The goal of the generator is to generate passable images: to lie without being caught. The goal of the discriminator is to identify images coming from the generator as fake. The generator goes the other way: It is the artist who is trying to fool the discriminator. This network consists of 8 convolutional layers, and each convolutional layer performs a convolution and then performs batch normalization
Using a dataset downloaded from Kaggle, my objective was to create a model capable of generating realistic human images that do not exist in reality. These were models for face detection, particularly for recognizing facial attributes such as finding people with brown hair, are smiling, or wearing glasses. Images cover large pose variations, background clutter, diverse people, supported by a large number of images and rich annotations.

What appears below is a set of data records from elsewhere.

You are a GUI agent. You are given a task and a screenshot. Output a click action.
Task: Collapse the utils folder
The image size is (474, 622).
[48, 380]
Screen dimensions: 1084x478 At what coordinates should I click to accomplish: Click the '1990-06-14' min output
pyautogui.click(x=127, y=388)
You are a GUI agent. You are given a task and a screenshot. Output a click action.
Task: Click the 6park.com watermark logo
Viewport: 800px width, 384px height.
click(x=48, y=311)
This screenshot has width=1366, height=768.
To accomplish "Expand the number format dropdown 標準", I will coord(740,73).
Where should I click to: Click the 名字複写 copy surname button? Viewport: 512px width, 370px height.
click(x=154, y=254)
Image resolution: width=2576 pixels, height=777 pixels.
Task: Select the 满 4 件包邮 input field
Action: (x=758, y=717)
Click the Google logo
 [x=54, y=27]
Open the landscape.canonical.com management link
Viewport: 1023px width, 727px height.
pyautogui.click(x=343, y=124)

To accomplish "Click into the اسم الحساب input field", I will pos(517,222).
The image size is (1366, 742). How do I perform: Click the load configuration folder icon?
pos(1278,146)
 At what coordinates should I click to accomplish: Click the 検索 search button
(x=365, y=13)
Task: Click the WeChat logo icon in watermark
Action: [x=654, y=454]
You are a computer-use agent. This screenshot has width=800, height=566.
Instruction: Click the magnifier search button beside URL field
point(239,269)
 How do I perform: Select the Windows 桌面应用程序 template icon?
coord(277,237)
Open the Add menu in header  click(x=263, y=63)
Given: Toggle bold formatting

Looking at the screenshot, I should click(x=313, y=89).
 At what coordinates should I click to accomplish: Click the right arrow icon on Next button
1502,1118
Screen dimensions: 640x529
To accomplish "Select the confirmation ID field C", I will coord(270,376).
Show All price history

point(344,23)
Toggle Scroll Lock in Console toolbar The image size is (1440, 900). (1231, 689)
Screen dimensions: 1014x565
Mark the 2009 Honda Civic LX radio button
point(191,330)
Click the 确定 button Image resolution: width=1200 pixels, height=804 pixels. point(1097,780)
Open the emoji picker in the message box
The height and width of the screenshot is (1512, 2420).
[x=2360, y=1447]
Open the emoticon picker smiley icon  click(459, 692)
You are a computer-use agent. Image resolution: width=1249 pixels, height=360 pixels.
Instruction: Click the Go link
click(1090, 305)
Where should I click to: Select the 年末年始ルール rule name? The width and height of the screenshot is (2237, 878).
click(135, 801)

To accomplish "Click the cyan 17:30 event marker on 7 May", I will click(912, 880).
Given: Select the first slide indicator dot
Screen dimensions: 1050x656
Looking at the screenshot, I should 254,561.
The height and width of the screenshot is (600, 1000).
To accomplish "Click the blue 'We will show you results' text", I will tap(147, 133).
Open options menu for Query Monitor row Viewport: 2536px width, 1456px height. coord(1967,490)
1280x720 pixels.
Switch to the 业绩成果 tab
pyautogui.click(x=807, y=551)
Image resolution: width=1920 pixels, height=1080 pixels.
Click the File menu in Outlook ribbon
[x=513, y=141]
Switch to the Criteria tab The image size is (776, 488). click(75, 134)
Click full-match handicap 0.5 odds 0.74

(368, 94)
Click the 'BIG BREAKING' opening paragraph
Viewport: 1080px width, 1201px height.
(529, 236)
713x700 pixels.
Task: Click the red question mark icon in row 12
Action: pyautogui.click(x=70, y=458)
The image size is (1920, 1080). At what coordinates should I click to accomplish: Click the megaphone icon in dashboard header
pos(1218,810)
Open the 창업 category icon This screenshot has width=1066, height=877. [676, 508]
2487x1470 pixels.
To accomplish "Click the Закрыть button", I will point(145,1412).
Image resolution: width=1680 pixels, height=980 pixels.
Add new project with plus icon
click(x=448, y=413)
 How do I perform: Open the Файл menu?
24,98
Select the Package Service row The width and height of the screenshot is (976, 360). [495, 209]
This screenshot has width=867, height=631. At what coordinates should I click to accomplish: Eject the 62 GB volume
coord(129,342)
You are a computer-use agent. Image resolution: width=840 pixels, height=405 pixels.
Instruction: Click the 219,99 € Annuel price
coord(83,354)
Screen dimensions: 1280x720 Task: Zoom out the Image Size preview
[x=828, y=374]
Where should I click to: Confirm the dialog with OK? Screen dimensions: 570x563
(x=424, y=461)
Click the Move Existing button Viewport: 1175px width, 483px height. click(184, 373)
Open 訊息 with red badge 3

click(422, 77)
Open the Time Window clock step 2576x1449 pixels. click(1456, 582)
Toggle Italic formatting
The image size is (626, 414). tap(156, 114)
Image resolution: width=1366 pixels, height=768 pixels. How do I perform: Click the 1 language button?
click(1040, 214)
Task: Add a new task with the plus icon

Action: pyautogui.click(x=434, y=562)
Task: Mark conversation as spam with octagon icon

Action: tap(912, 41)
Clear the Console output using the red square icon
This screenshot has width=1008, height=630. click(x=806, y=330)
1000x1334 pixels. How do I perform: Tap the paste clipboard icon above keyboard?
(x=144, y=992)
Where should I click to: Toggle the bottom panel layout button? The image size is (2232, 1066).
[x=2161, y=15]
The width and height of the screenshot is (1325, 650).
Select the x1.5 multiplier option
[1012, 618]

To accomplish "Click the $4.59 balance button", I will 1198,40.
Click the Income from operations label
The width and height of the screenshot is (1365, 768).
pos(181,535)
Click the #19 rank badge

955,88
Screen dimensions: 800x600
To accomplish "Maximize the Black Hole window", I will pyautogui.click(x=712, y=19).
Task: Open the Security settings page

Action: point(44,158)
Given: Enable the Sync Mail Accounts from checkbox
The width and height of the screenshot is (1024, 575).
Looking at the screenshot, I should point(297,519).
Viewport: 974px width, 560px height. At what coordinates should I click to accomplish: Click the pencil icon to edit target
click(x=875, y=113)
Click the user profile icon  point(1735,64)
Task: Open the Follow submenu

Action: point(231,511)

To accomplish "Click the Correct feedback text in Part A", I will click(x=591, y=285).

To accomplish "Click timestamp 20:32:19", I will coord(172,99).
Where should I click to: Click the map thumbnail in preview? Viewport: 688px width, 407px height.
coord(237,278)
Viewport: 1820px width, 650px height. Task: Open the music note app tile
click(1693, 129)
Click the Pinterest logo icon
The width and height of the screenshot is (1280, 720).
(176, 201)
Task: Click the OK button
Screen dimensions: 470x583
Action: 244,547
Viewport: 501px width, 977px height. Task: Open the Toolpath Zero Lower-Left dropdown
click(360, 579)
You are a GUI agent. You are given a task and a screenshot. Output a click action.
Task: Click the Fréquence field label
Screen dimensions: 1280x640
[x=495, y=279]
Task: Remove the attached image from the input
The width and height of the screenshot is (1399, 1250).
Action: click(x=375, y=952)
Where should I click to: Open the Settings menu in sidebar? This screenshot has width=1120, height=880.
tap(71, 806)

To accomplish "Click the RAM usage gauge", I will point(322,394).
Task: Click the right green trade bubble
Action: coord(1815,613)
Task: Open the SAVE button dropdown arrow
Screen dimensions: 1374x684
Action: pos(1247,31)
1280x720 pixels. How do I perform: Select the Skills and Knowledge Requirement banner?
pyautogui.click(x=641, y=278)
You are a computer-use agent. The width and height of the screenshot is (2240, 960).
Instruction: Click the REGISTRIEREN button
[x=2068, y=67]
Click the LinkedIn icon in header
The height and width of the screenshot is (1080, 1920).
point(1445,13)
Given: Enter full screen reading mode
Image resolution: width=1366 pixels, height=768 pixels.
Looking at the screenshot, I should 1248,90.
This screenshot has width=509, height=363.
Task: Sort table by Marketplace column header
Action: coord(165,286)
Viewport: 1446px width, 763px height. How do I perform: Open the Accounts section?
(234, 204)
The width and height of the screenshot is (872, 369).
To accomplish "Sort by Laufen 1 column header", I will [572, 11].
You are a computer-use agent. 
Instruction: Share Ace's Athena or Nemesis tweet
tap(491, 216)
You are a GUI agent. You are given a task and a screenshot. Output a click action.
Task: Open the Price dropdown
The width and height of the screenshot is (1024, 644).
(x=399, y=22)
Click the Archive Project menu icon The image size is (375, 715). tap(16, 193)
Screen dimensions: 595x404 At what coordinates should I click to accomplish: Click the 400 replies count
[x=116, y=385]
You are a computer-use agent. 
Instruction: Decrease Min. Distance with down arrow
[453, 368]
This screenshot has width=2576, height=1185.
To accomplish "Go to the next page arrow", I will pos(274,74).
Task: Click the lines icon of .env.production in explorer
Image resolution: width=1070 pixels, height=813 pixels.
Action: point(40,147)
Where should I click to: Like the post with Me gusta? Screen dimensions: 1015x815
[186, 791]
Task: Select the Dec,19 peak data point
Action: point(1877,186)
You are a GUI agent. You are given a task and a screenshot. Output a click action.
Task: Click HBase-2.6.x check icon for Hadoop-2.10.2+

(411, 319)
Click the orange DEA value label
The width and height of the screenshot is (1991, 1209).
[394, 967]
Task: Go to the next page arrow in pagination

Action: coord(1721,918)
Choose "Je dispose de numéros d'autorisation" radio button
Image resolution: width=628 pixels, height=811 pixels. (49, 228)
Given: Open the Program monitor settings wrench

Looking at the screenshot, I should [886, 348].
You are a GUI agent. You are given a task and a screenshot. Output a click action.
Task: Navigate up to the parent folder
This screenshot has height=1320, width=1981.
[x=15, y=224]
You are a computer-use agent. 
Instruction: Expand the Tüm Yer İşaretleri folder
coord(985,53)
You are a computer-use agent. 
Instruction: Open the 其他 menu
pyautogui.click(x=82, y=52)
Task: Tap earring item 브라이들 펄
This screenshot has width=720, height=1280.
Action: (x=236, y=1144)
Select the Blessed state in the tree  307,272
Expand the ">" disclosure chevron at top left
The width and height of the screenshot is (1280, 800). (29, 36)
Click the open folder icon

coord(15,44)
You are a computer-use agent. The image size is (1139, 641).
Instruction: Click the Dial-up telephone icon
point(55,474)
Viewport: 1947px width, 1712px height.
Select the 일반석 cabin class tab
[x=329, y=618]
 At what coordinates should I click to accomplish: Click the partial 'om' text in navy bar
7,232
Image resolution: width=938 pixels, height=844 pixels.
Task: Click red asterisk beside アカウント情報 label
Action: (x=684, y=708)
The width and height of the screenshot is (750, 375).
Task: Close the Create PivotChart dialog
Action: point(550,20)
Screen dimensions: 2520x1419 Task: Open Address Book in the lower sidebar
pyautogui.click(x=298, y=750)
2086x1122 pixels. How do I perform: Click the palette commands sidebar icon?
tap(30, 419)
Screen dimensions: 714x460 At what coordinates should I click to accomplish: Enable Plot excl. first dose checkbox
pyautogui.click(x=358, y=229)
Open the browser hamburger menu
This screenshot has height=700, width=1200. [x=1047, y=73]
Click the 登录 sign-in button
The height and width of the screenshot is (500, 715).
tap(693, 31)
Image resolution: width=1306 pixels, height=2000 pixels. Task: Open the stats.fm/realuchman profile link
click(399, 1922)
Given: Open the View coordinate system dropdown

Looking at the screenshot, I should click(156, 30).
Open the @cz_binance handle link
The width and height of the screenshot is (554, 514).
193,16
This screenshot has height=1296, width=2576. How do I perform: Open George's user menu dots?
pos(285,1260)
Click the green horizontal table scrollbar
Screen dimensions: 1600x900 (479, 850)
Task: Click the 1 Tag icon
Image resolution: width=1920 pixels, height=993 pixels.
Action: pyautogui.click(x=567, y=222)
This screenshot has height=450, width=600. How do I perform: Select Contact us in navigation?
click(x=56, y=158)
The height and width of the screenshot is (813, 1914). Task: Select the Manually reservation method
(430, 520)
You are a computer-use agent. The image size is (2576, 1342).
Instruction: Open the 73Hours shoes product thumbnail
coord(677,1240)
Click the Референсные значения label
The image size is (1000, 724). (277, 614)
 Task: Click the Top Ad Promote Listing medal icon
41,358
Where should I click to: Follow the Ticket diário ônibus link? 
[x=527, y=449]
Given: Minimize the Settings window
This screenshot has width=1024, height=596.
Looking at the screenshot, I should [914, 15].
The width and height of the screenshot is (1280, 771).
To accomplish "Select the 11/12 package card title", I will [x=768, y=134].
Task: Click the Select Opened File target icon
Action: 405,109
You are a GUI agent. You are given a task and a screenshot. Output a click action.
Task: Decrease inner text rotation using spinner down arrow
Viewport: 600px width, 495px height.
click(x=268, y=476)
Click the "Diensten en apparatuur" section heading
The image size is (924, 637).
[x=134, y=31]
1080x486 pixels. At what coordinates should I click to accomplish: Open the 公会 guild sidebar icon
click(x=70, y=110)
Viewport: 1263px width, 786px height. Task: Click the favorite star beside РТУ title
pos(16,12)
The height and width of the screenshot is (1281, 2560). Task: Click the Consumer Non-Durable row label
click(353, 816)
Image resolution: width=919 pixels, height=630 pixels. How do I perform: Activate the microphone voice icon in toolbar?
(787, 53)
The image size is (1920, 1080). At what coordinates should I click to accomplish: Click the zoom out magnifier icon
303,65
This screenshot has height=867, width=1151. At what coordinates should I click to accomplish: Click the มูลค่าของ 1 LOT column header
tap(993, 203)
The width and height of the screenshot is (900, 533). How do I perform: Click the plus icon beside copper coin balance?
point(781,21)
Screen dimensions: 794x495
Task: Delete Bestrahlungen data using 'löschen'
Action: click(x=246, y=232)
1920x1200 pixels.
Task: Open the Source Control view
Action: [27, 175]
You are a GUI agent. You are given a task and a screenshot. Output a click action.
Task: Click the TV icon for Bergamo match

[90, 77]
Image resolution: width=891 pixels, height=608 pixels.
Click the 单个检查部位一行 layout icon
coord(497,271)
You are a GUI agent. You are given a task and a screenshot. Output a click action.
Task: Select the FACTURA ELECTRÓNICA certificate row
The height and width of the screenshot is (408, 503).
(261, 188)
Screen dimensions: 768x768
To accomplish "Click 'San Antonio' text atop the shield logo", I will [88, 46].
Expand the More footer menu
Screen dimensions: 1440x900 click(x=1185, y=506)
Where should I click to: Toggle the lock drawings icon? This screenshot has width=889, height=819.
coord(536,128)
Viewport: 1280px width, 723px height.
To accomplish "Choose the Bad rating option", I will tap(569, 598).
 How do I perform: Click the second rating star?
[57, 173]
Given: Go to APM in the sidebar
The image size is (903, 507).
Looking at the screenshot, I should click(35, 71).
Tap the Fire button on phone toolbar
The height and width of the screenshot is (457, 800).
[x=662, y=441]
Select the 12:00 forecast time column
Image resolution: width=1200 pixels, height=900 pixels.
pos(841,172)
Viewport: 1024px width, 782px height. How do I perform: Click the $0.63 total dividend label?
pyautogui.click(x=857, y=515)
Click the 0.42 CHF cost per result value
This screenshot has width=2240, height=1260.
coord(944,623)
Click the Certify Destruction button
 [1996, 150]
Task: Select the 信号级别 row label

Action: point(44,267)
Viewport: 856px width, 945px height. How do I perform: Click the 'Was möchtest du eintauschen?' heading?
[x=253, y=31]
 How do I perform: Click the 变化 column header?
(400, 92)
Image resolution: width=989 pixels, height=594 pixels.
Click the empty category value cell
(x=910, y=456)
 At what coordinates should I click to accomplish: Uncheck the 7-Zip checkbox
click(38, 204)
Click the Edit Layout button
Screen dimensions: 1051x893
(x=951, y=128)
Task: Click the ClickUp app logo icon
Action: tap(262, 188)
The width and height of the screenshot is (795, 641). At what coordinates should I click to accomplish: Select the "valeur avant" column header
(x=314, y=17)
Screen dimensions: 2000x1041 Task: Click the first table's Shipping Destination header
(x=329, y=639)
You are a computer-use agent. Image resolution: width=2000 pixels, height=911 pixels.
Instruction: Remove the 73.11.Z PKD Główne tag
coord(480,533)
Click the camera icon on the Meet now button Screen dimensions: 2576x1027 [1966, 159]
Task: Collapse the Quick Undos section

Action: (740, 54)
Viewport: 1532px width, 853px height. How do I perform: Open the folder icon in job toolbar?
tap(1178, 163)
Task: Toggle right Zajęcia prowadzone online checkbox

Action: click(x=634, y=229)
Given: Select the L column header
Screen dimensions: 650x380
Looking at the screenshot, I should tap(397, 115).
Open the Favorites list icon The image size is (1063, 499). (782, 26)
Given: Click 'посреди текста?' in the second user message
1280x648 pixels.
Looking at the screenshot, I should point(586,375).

A GAN model can be defined that combines both the generator model and the discriminator model into one larger model. This larger model will be used to train the model weights in the generator, using the output and error calculated by the discriminator model. The discriminator model is trained separately, and as such, the model weights are marked as not trainable in this larger GAN model to ensure that only the weights of the generator model are updated. This change to the trainability of the discriminator weights only affects when training the combined GAN model, not when training the discriminator standalone.
Challenges I ran into
Because of the timeframe of this hackathon, and my lack of prior experience, I was not able to create a completely accurate model. For example, when a user moves the
Smiling slider this can turn a face from masculine to feminine or from lighter skin to darker.
Accomplishments that I'm proud of
I'm proud I was able to use Generative Adversarial Networks to achieve a model that can somewhat realistically generate faces. This is the future that we are living in, where deepfakes of real-life people can be used for better or worse to change humanity.
What I learned
The basics of both Generative Adversarial Networks, and Convolutional Neural Networks.
What's next for ExpressionsAI
Fixing the bugs such as how certain absolute values are inaccurate on the model (when pushed far enough skin tone changes femininity for example).